You should now know your monthly essential expenditure, including bills, food and any other essentials.


4. Subtract Your Monthly Essential Expenditure from Your Monthly Income

With luck, the answer is positive, because otherwise you need to either earn more money, or spend less than you are already doing, both of which are hard work. They are also beyond the scope of this page.

5. Set Aside a Sum for Contingencies

You will have forgotten something from your essential expenditure. This is not only likely, but an immutable law of nature. What’s more, the laws of nature being what they are, you will only discover it during the month that you have to pay for something else unexpected and large, such as the car or some major appliance breaking down.

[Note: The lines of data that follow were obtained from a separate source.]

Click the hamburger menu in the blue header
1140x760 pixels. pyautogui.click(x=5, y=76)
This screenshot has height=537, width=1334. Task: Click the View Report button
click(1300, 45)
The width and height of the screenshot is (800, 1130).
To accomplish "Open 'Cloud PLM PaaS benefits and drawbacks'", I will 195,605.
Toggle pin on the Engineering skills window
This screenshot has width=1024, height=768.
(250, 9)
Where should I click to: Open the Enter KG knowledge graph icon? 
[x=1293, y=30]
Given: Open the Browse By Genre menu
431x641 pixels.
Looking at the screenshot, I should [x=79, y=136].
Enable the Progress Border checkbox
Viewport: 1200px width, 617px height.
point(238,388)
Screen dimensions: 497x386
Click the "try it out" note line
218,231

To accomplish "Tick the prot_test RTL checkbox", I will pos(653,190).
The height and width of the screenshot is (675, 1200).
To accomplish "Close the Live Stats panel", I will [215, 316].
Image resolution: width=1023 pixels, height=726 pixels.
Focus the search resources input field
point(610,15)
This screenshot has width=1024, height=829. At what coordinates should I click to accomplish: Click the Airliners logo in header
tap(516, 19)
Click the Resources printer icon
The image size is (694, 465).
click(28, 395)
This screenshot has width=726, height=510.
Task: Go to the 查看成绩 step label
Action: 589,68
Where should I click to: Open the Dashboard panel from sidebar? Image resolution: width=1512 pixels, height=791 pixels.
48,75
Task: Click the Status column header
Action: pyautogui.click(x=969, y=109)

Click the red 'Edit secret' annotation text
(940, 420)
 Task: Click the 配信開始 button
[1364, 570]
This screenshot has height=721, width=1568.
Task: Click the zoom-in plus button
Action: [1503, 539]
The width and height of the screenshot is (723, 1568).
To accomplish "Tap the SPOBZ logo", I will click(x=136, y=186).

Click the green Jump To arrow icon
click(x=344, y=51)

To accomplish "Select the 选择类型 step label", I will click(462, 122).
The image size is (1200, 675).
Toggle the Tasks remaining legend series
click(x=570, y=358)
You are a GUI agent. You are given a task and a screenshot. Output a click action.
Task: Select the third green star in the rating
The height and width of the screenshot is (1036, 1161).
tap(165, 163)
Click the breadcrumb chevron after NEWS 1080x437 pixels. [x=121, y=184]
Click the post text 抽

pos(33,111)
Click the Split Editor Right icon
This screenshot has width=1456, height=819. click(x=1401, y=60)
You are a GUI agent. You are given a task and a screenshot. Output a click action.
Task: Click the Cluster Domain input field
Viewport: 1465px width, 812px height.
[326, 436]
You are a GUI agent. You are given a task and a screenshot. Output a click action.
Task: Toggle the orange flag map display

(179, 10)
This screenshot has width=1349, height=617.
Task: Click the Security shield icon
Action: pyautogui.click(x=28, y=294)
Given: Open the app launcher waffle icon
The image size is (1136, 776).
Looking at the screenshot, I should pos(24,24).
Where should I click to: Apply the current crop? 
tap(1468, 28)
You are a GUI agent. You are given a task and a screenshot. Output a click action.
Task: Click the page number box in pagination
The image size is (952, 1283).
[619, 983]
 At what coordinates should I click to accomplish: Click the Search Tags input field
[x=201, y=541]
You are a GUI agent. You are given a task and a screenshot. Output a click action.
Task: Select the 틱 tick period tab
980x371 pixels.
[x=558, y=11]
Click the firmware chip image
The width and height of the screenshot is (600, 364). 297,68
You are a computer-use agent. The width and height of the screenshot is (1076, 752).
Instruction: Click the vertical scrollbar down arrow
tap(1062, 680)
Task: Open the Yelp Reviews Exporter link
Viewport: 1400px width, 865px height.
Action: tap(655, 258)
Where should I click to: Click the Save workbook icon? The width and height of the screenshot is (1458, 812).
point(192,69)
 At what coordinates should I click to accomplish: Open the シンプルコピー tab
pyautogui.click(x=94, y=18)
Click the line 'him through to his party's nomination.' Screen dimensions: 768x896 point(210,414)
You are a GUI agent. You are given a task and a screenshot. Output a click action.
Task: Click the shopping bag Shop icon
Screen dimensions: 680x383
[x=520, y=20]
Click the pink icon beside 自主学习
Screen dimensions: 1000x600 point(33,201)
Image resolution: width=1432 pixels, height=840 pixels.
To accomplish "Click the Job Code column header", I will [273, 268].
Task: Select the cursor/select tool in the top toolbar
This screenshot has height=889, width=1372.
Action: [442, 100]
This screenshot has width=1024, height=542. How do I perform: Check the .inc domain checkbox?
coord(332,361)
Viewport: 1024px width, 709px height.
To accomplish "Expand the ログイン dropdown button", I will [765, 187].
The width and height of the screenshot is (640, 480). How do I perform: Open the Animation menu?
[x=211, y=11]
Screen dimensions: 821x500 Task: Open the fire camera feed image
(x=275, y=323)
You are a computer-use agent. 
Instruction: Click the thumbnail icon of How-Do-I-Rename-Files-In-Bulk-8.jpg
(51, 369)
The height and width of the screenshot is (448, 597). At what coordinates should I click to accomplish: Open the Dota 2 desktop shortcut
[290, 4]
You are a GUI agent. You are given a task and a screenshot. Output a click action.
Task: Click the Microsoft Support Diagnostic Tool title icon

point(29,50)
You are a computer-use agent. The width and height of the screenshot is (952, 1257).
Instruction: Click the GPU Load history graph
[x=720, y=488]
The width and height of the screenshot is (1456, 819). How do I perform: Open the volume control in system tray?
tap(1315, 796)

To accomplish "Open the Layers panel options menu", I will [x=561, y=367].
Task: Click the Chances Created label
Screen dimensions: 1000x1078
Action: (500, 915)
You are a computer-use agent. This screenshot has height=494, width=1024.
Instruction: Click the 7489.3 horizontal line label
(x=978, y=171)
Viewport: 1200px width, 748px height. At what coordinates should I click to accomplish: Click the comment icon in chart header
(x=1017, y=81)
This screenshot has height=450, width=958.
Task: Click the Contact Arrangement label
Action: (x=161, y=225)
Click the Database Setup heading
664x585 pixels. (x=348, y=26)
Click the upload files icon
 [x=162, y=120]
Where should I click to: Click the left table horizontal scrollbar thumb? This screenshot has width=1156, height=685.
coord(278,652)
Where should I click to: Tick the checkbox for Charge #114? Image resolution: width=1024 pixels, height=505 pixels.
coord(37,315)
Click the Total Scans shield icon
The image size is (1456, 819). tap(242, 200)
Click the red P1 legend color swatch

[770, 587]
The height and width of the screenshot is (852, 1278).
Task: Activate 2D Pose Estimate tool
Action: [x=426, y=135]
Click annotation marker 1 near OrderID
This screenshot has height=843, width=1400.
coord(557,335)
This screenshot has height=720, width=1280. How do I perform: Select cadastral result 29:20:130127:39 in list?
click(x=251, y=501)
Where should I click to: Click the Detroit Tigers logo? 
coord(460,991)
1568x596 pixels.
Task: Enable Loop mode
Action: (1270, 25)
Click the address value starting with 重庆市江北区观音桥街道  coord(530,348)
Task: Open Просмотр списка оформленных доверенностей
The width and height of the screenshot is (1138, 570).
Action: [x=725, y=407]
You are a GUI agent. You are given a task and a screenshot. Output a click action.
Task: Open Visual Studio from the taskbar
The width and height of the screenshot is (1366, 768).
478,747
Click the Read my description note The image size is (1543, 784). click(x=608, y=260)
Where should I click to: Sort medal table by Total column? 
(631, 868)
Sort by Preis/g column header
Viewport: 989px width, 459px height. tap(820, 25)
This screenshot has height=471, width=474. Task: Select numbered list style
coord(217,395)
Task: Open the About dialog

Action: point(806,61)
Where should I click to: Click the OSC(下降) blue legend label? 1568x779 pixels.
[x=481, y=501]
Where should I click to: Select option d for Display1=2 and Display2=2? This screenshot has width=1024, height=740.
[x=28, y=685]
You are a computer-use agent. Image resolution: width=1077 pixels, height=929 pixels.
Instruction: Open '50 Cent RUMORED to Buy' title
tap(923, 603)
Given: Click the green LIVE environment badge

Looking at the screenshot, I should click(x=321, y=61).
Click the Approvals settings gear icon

It is therefore essential to set aside a contingency fund. Obviously the amount of your contingency fund will need to vary depending on the difference between essential spend and income. But as a general rule, set aside as much as you can afford, and put it into an instant access savings account that pays the best rate of interest that you can find.

Our page on Understanding Savings and Loans provides more information. This may be dull, but it could save you a lot of worry later on.

Top Tip!


You may also find it helpful to include in your contingency account monthly contributions to any annual payments such as car insurance. Putting them aside into a savings account means that they are earning a little bit of interest, and also that you won’t be tempted to conclude that you have more money than you thought, so you can afford to spend a bit more.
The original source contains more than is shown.